I’ve found my new favourite example of a well documented, tiny slice of data infrastructure.
I’m going to hazard a guess that it’s probably the simplest dataset that is designated as national statistics. If you can think of one simpler, then let me know.
It’s the weekly road fuel prices data on gov.uk.
This data has been updated every week, without fail, since September 2013.
The CSV has got seven columns in it. You can download it in XML if you want. Or you can grab the Excel which comes with some fancy clipart of petrol pumps.
This is national statistics, so of course there’s a document that describes the methodology for how it is compiled. I’ve read it. At four pages, it’s short, clear and to the point.

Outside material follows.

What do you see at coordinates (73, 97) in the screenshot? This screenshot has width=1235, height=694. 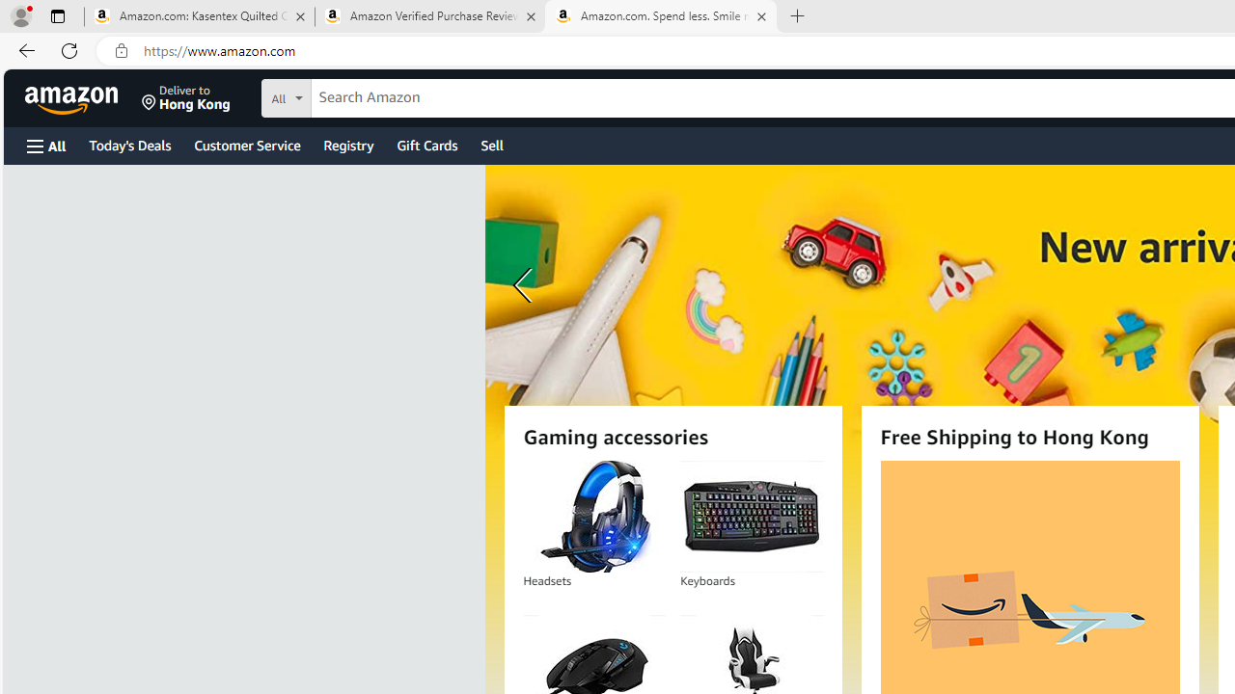 I see `'Amazon'` at bounding box center [73, 97].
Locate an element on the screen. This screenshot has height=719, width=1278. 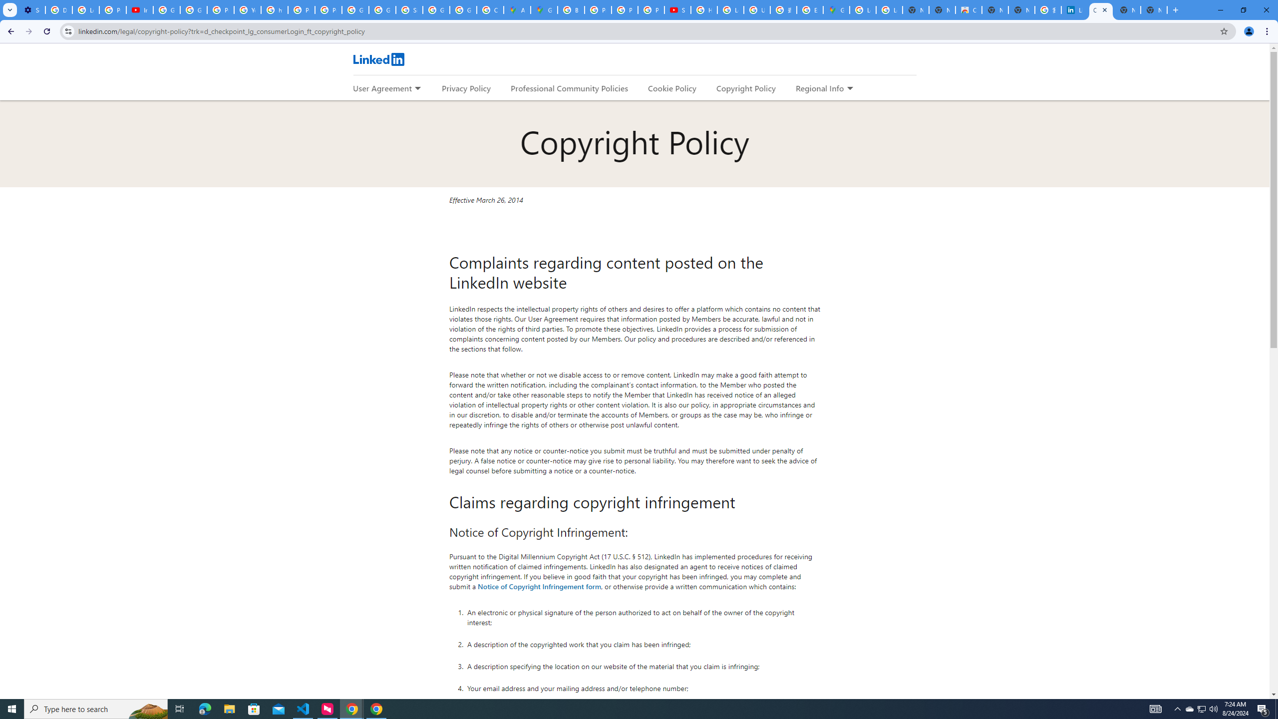
'Copyright Policy' is located at coordinates (745, 88).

There’s a bit more to it, but basically, every Monday someone at BEIS emails six companies and asks them for their prices. By the end of the day they put the responses in the spreadsheet and then it’s published on the Tuesday.
Someone or, more likely some team, at BEIS has been doing that for at least nine years. No one has bothered to automate it away. Probably because it’s not a lot of effort to keep updating the spreadsheet.
If we were designing this from scratch, we’d probably immediately start thinking about services and APIs and data formats. But none of that is really needed.
It just needed a spreadsheet and a commitment to keep publishing the data.
That’s what makes it data infrastructure. The commitment, not the technology.